As a developer, I’m always looking for tools that can streamline my workflow. For the past year, AI coding assistants have become indispensable. I started with GitHub Copilot, moved to the more integrated experience of Cursor, and was happily living in that VS Code-forked world. But I’d also heard of Claude Code—an AI coding tool from Anthropic that was supposedly even more powerful. When I first heard about it, I was skeptical. An AI assistant in the command line? How could that possibly compete with a seamless, graphical IDE? That skepticism, combined with its steep $200/month price tag, kept me away.

So, when Google launched gemini-cli, I jumped at the chance to try it, and the results completely subverted my expectations. After just a few days of use, I found that gemini-cli isn’t just a novelty; it’s a powerful tool that fills a different, crucial niche. For certain tasks, it’s not just as good as Cursor—it’s better.

What is Gemini CLI?

In simple terms, gemini-cli is a command-line interface that lets you chat with the Gemini model directly in your terminal. The key difference is that it has context of your local file system. It can read files, write files, and even execute shell commands on your behalf. It’s like having a junior developer pair-programming with you, but one who lives entirely in your terminal.

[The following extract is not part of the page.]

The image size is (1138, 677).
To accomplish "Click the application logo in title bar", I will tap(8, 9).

Getting Started: Installation

Setting it up was surprisingly straightforward. If you have Node.js installed, it’s a one-line command:

npm install -g @google/gemini-cli

After the installation, you can start it:

gemini

This command gives you a choice: you can provide a Gemini API key if you have one, or you can simply authenticate through your browser with your Google account. I opted for the browser login, and it’s been incredibly convenient.

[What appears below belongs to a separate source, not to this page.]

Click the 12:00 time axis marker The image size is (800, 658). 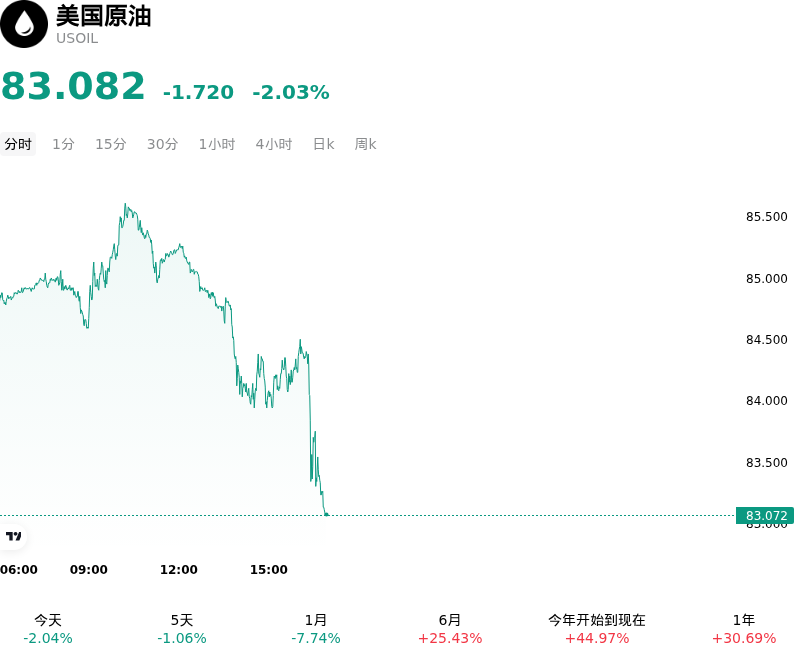[179, 569]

The Big Showdown: Gemini CLI vs. Cursor

So, is it time to ditch Cursor? Not exactly. They excel in different areas.

Where Cursor Wins: The Visual Experience & Model Choice

Cursor is an IDE. Its power lies in its deep, visual integration. Inline diffs, “Cmd+K” magic, and having everything in one window is a fluid, intuitive experience. It also aggregates a ton of different models, giving you the freedom to choose the best one for a specific task.

Where Gemini CLI Wins: Unmatched Power and Integration

gemini-cli offers a different kind of power that appeals to the terminal-centric developer.

  1. A Perfectly Paired Model: While Cursor offers choice, its prompts can feel generic to accommodate all models. gemini-cli is built by Google, for the Google Gemini model (like the 2.5 Pro). This tight integration means the tool can be highly optimized for the model’s strengths, and it often feels like it.

  2. Massive Context and Effortless Awareness: The 1M token context window of Gemini 2.5 Pro is a monster. It can hold the context of most of my projects in a single session. This seems to have a profound side effect: where Cursor often has to use grep or other commands to find the right files to feed to the LLM, gemini-cli often feels like it innately knows where the relevant code is. It’s a subtle but massive time-saver.

  3. Shockingly Good Free Access: This might be the biggest practical advantage. Perhaps because it’s a newer project, I have been using my free, standard Google account for months without hitting any meaningful paywall or rate limit. Compared to the steep subscription fees for other premium models, this makes gemini-cli incredibly accessible.

Conclusion: The Right Tool for the Right Job

I haven’t uninstalled Cursor. Its visual-first approach is still unbeatable for large-scale refactoring and exploring an unfamiliar codebase.

But for my daily, focused work, I’m spending more and more time with Gemini CLI. It’s my go-to for quick questions, generating boilerplate, running tests, and performing targeted refactors without ever taking my hands off the keyboard.

If you live in the terminal, gemini-cli is more than just a chatbot. It’s a powerful, transparent, and efficient partner that proves the command line is still one of the most powerful developer interfaces in the world.